> **Material for this task**
· · · ·

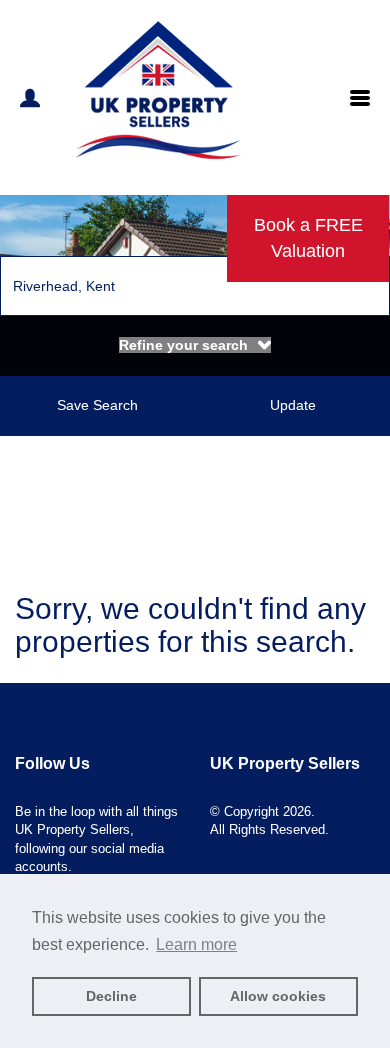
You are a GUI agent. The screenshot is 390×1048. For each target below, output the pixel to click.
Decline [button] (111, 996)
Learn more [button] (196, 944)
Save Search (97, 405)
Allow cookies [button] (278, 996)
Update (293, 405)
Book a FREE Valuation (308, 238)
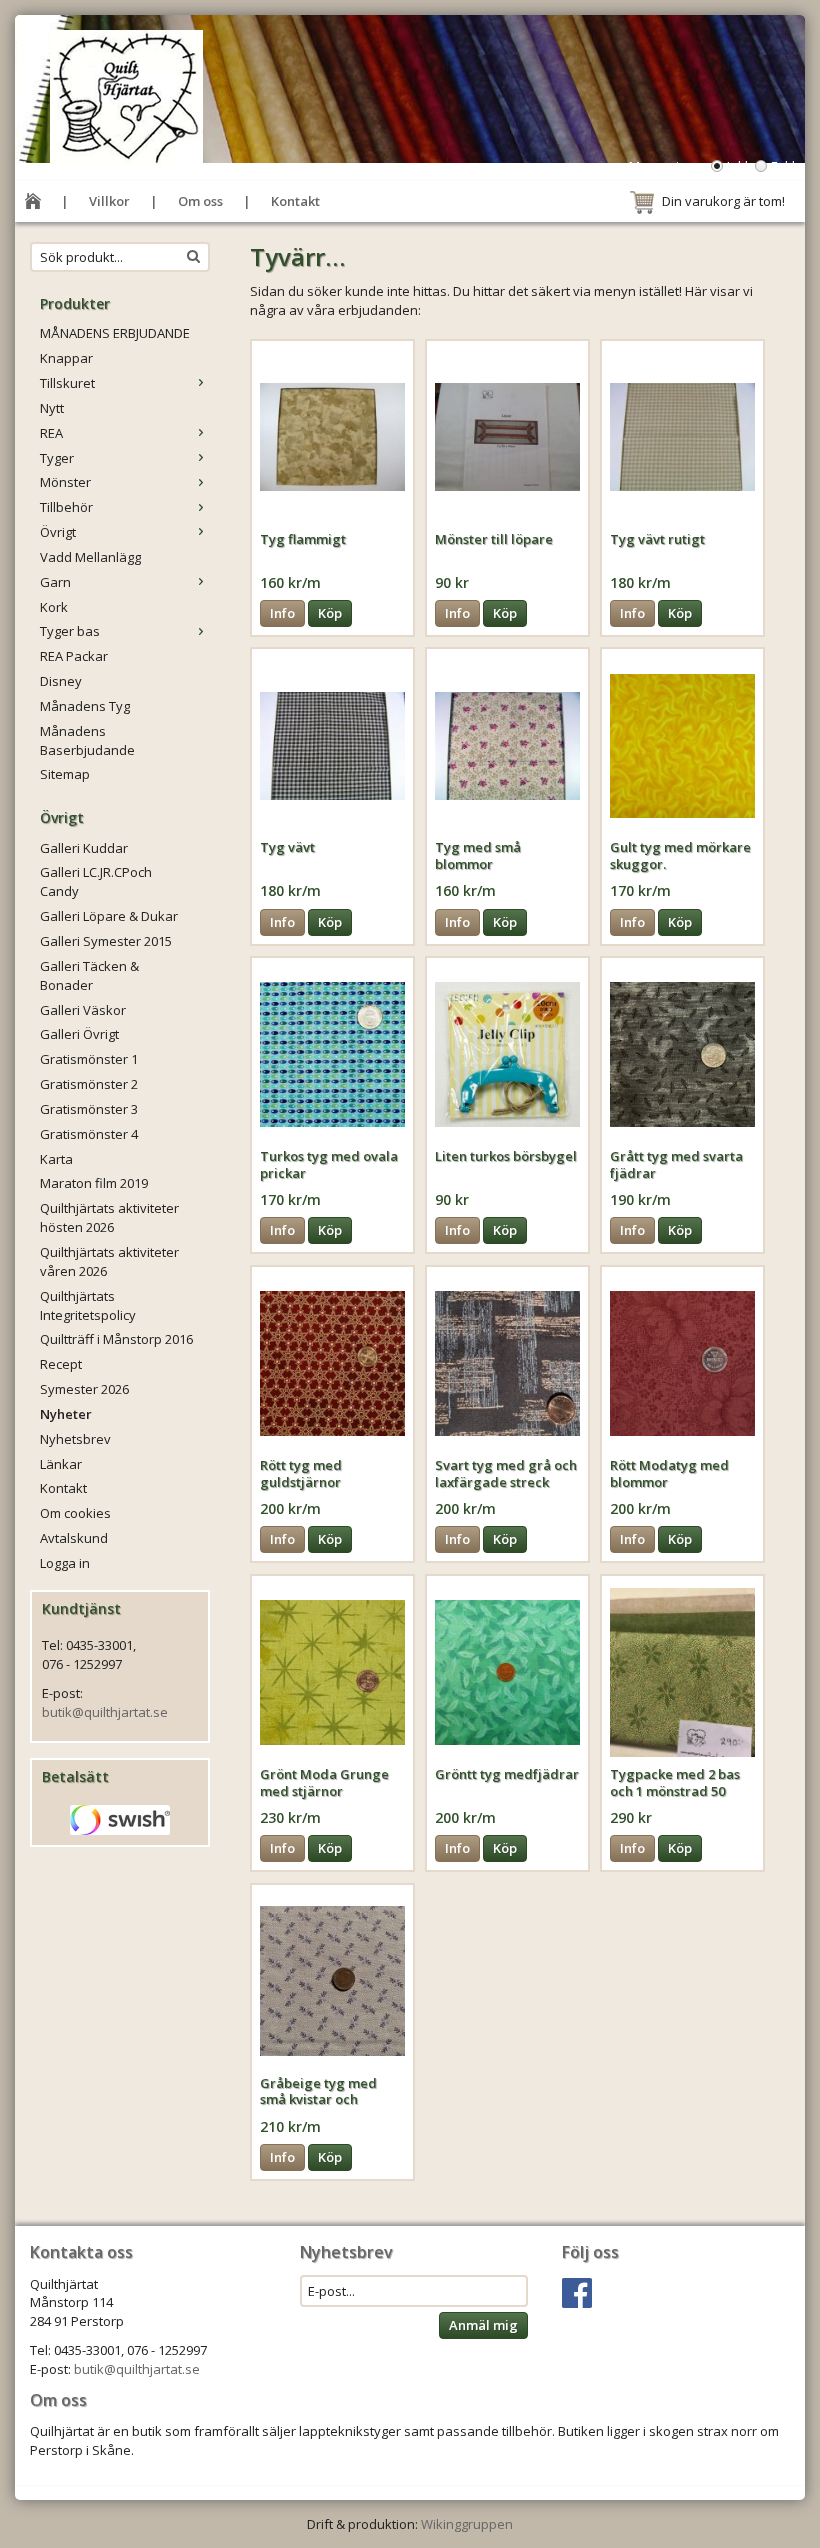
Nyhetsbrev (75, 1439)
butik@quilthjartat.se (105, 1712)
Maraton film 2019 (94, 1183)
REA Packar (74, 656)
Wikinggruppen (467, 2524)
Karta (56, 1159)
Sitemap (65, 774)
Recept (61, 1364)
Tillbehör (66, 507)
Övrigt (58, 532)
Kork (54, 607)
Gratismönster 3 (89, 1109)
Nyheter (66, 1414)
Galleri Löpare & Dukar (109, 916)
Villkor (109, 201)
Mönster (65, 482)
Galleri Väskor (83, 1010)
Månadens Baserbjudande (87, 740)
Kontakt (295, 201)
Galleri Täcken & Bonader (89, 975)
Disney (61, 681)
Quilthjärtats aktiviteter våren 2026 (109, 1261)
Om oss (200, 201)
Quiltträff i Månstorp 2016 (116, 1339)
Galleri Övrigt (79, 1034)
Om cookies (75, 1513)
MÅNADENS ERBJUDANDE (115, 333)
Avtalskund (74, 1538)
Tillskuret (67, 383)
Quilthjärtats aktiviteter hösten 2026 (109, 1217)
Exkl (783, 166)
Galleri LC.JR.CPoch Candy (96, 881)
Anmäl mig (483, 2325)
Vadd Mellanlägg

· · · ·

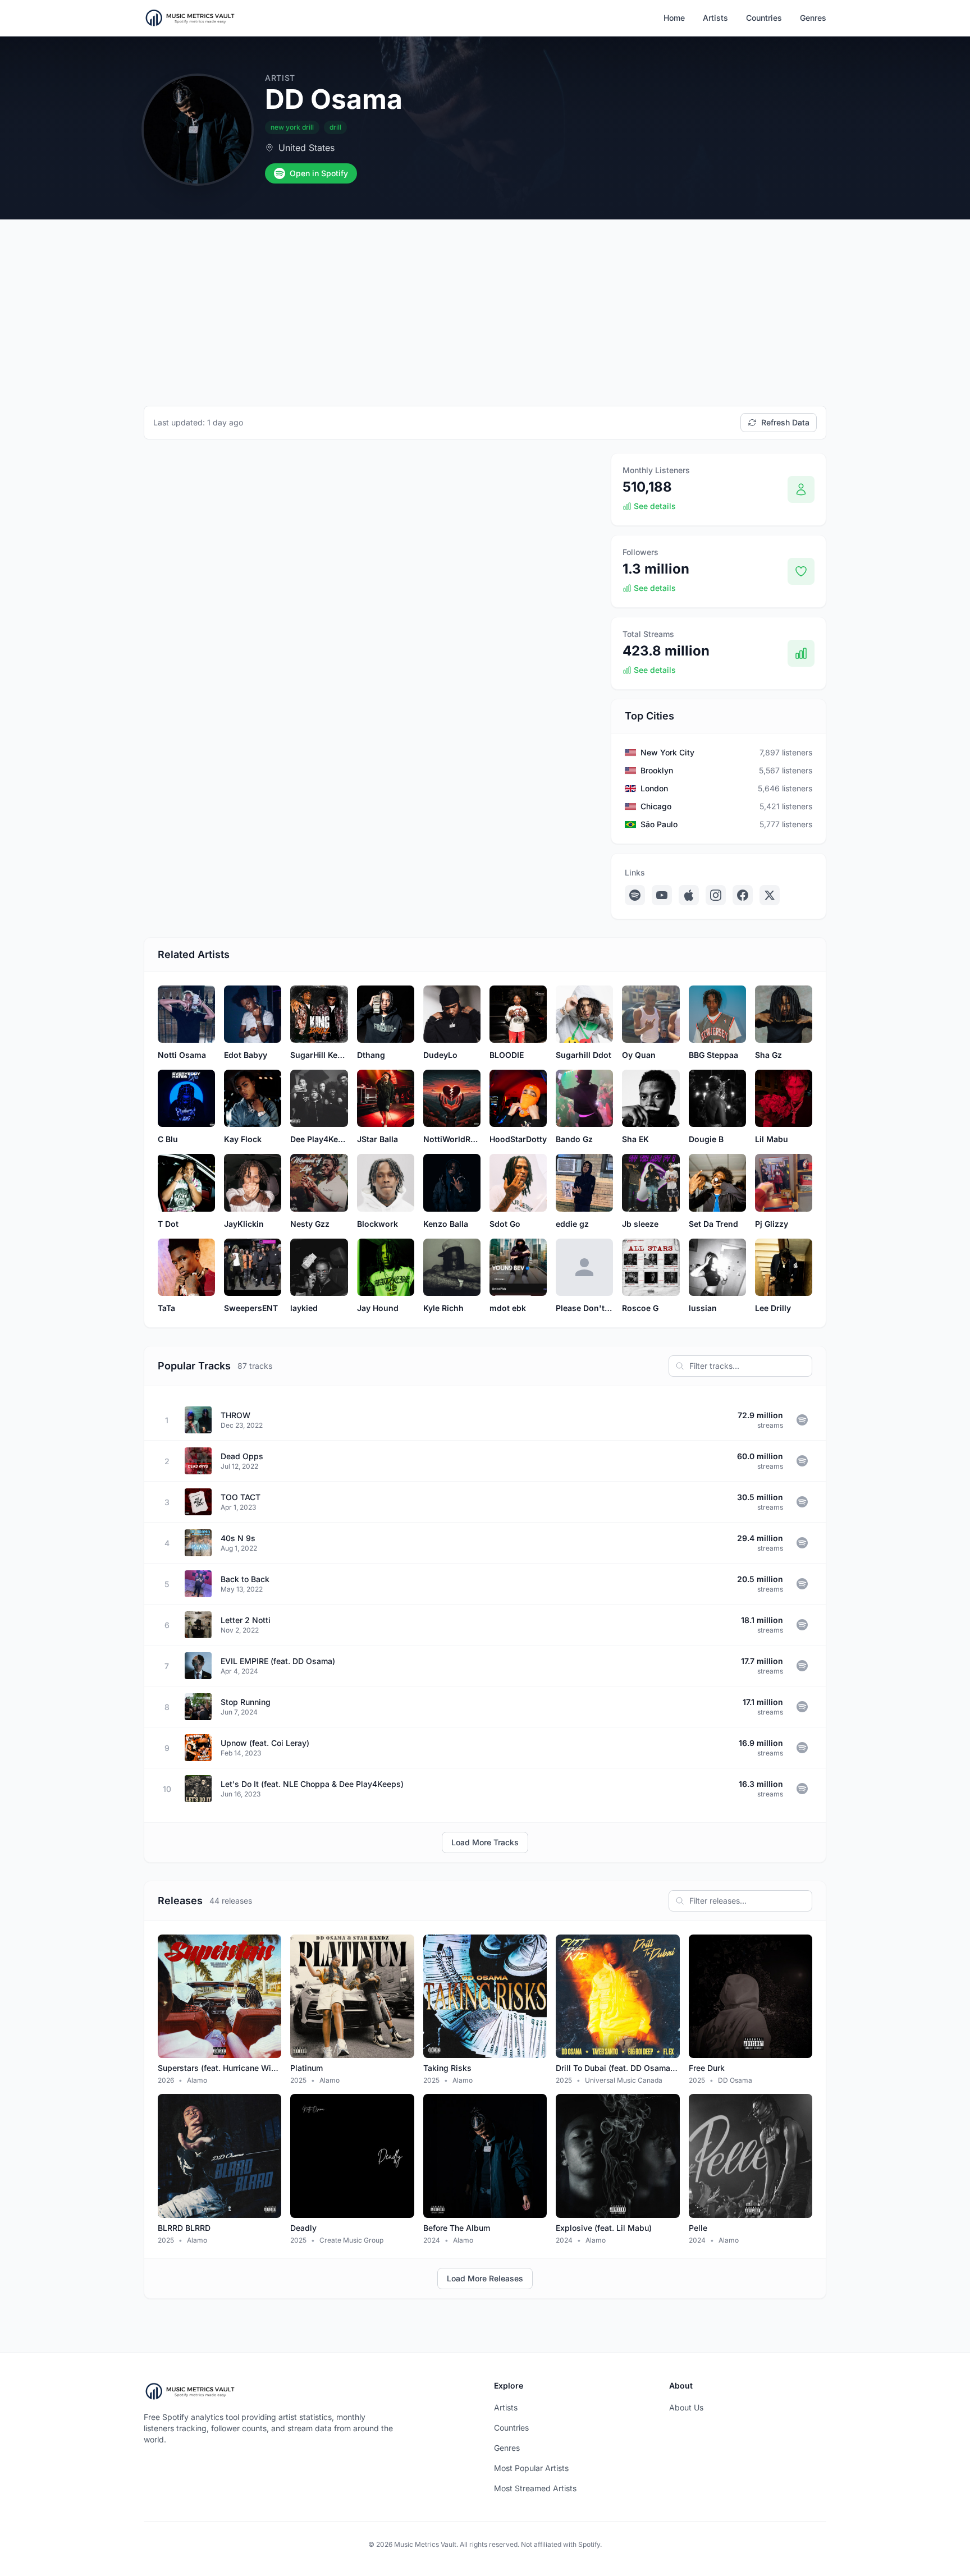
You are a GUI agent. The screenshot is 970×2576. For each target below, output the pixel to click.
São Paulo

· · · ·

> **Try it**
Scan the records above, count the lines with "Galleri" in them, and give only the number.

> **Written response**
5